I’m amazed, after the election, at how many old school pundits, party hacks and veteran Republicans have reached for the dagger and attempted to thrust it directly in to the back of conservatism. The handwringing fired up immediately after the election and continues to increase. The establishment still believes conservatism is at fault for their losses and efforts are under-way to block the conservative agenda from stopping moderate Republicans.
One of the common misconceptions is that “tea party candidates” damage the GOP’s shot at winning elections. Hacks will point at Sharron Angle, Ken Buck, Todd Akin and others as examples. But in doing so they openly ignore losses of candidates such as Mitt Romney and Scott Brown, both liberal north east Republicans. Can any one honestly argue that John McCain and/or Mitt Romney might have won if they had been just a tad more to the left?
I have serious issues with those in our movement, especially those who consider themselves tea partiers, who cave in to the false media narrative that tea partiers put up fatally flawed candidates. Our candidates are only flawed because the media makes that determination and we fall in line with it. All the while ignoring the fact that liberal Republicans have suffered similar losses, if not worse, in recent elections.
But I digress… and more on that in a later post.
Virginia. A rising rock star tea party/Conservative candidate is about to take Virginia by storm. Virginia Attorney General Ken Cuccinelli now has the nomination for GOP candidate for Governor pretty much locked up and he’s heavily favored to be the next Governor of Virginia. This doesn’t sit well with the establishment Republicans in Virginia and we’re beginning to see some blows thrown in an effort to mark turf before this thing gets underway.
In this case, John Boehner’s second in command, Eric Cantor, is caught up in a fight with Cuccinelli. You see, Cantor endorsed and embraced the more moderate candidate in the primary, Lt. Governor Bill Bolling. Last week Bolling dropped out of the race, citing an extraordinary uphill battle against Cuccinelli’s well oiled organization at the Virginia convention, which is where part of the nomination process occurs.
Eric Cantor isn’t thrilled with this rise of tea party style activism in Virginia and he’s trying to circle the wagons across the state.

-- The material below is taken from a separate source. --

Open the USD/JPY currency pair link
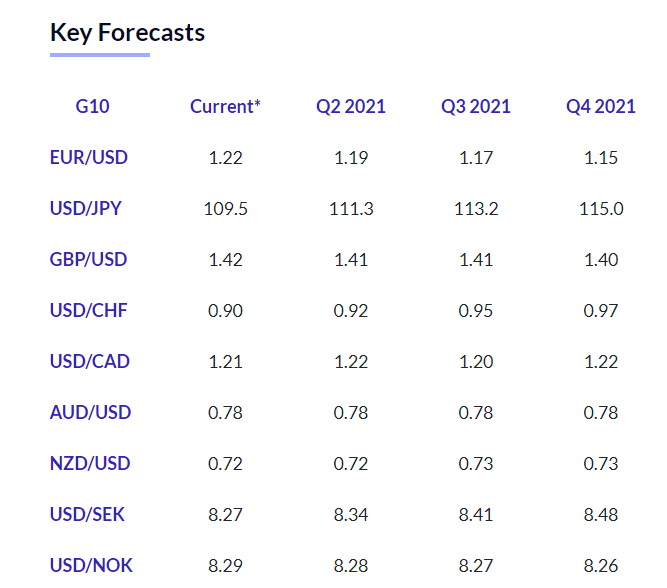This screenshot has height=588, width=667. click(x=86, y=209)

Cuccinelli is no soft candidate, though, and isn’t going to stand for it. Get a load of this.
Virginia Attorney General and presumptive GOP gubernatorial nominee Ken Cuccinelli sent a curt note this week to House Majority Leader Eric Cantor (R-Va.) regarding how the party should nominate candidates — an issue that has become a stand-in for the broader fight in the state between establishment and conservative Republicans.

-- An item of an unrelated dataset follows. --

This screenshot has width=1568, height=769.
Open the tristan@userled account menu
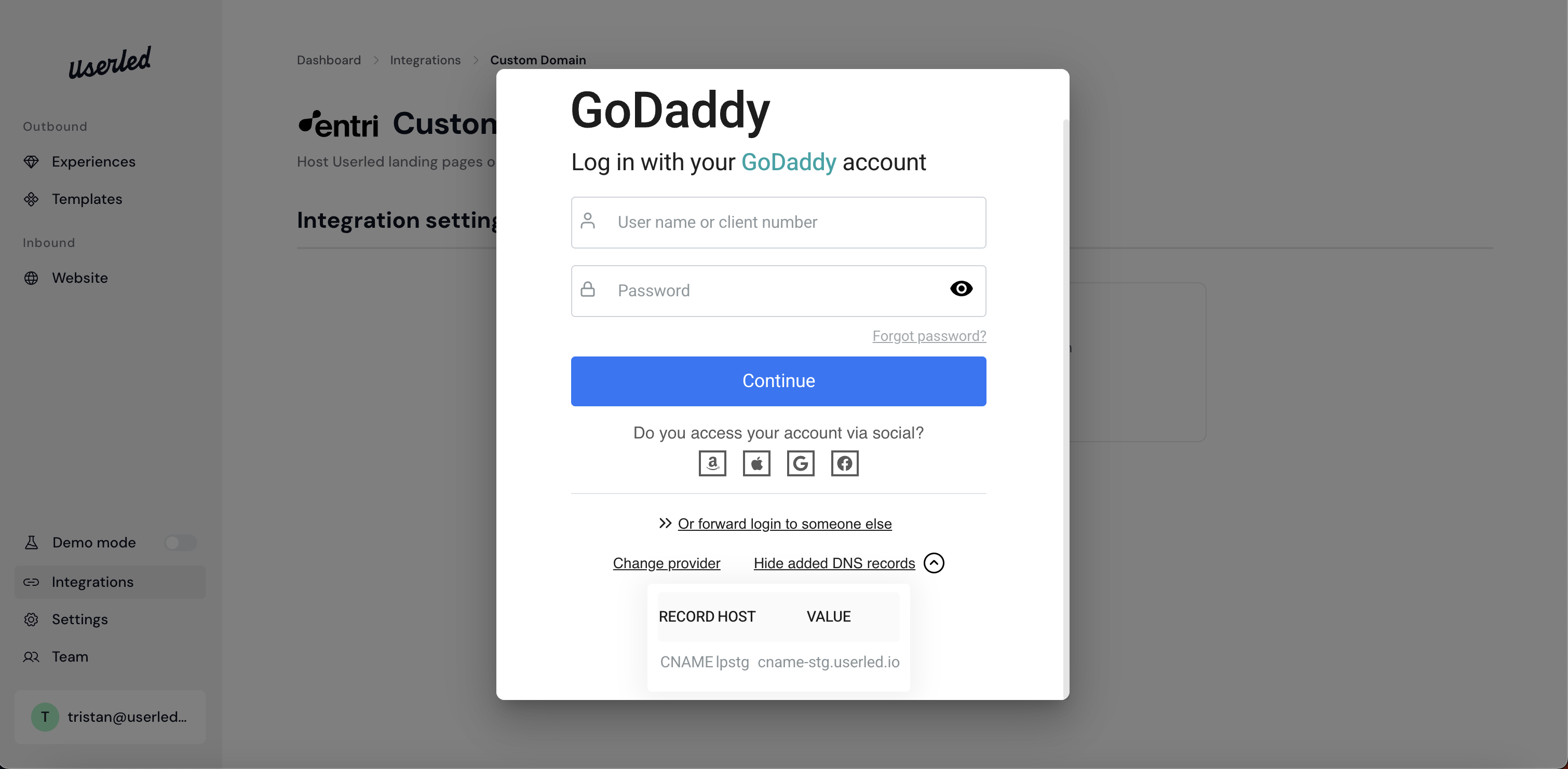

In a three-sentence message obtained by POLITICO, Cuccinelli, a tea party-backed crusader, said he has “never supported any effort to eliminate primaries as a method of nomination” before throwing a brushback at Cantor, a Richmond establishment powerhouse: “In the future, should you have any concerns, I would appreciate a call.”
Advisers to both Cuccinelli and Cantor were tight-lipped about what prompted the terse missive, but sources familiar with the situation say the House’s second-in-command has been open about concerns that the Virginia GOP’s 2013 standard bearer favors permanently doing away with primaries in favor of conventions. Cuccinelli will be officially nominated at a convention next year. His supporters on the state GOP’s central committee engineered a switch from the planned primary.
Cuccinelli’s message, sent Monday, was delivered days after Republican Lt. Gov Bill Bolling withdrew from the gubernatorial contest, citing his disadvantage in a convention setting that typically favors conservatives. Cantor, who shares many of the same Richmond-area financial and political backers as Bolling, endorsed the lieutenant governor’s abortive gubernatorial bid in June.
Conservative know big money party backers do better in an “election” style primary. More money helps those organizing party loyalists across the state vs working with dedicated individuals at conventions. Take Mitt Romney vs Newt Gingrich in Florida, for example, vs the Mitt Romney vs Newt Gingrich in the South Carolina primary. In a smaller battlefield where money is less relevant, conservative organize and win. In bigger battlefields where money becomes more relevant, big money moderates do better.
Not that Cantor is a moderate, but he’s definitely now throwing his lot in with Boehner’s broken promises and betrayals of conservatism. Cantor is also embracing more moderate, party loyalist in Virginia elections and it’s becoming obvious Cantor is now more about party and future elections than he is about principle.
Which makes what is happening in Virginia quite the spectacle for us political nerds!